Chance et al. [47] created strategies for an assistive robot to support dressing using a compliant robotic arm on a mannequin. A tracking system is used to find the arm position of the mannequin and it supports trajectory planning using waypoints. Torque feedback and sensor tag data provide failure detection. Also, speech commands are allowed for correction of detected dressing errors successfully. The authors tested on ten different poses of the mannequin with the proposed method, and it showed that assistive dressing tasks could be developed without complex learning algorithms. Further, the method investigated has the advantage of using a small number of low-cost sensors which can be used to sense unplanned movement in smooth trajectories. The problem of this strategy was to not have force feedback from the mannequin that is important to know (people could be hurt by the robot). They validated their approach by putting a t-shirt and a jumper on the user's arm.
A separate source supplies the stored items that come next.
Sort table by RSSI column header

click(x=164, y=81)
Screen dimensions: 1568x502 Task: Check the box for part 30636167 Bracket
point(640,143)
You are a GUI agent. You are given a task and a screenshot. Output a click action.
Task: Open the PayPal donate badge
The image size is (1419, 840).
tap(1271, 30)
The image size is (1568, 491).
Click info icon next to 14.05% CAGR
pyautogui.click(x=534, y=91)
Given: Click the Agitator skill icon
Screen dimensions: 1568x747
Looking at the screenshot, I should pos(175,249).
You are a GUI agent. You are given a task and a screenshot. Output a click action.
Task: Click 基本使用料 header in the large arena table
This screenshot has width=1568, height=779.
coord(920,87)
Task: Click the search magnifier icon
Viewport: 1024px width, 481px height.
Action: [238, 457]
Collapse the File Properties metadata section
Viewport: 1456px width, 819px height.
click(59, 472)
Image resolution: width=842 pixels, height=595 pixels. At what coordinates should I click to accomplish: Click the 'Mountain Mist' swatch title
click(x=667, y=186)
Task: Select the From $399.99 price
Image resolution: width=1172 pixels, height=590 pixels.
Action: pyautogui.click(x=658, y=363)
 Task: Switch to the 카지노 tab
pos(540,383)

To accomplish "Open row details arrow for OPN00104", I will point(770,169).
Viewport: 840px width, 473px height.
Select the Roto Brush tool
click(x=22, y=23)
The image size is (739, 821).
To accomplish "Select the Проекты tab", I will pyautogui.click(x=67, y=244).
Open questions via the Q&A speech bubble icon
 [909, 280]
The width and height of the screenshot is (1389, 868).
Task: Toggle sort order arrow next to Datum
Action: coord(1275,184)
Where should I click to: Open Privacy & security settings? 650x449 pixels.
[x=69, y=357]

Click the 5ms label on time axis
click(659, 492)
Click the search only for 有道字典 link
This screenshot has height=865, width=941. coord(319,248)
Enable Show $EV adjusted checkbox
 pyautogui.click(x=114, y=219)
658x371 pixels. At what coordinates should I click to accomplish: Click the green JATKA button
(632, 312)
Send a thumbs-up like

Erickson et al. [48] showed how task-specific LSTMs can estimate force magnitudes along a human limb for two simulated dressing tasks. At each time step their LSTM networks took a 9-dimensional input vector consisting of the force and torque applied to the end effector by the garment and the velocity of the end effector. The networks then output a force map at each time step consisting of hundreds of inferred force magnitudes across the person’s body. Their work was tested on a simulated robot that puts a shirt on a virtual user’s arm.

Putting a cloth on user’s head

In this section, the papers concerning wearing a cloth on the user's head are evaluated and divided into subsections according to the control strategy applied.

Supervised learning

Koganti et al. [49] proposed a data-efficient representation to encode task-specific motor-skills of the robot using Bayesian non-parametric latent variable models to learn a dynamics model of the human-cloth relationship and use this model as a prior for robust tracking in real-time. They reduced their policy search space by first learning a low dimensional latent space using the BGPLVM [44]. A dataset of successful clothing assistance trajectories was then used to train a latent space that encodes the motor skills. Each of the trajectories were then transformed into a sequence of points in the latent space forming latent space trajectories followed by searching for policy using the PoWER algorithm [32]. The authors validated their idea by wearing a t-shirt on a person. The same authors learnt the underlying cloth dynamics using the shared Gaussian Process Latent Variable Model and by incorporating accurate state information obtained from the motion capture system into the dynamics model. Shared GP-LVM provides a probabilistic framework to infer the accurate cloth state from the noisy depth sensor readings. The experimental results showed that shared GP-LVM was able to learn reliable motion models of the T-shirt state for robotic clothing assistance tasks. They also demonstrated three key factors that contribute to the performance of the trained dynamics model. The advantage of using GP-LVM is that a corresponding latent space manifold can be learned for any representation used in the observation spaces.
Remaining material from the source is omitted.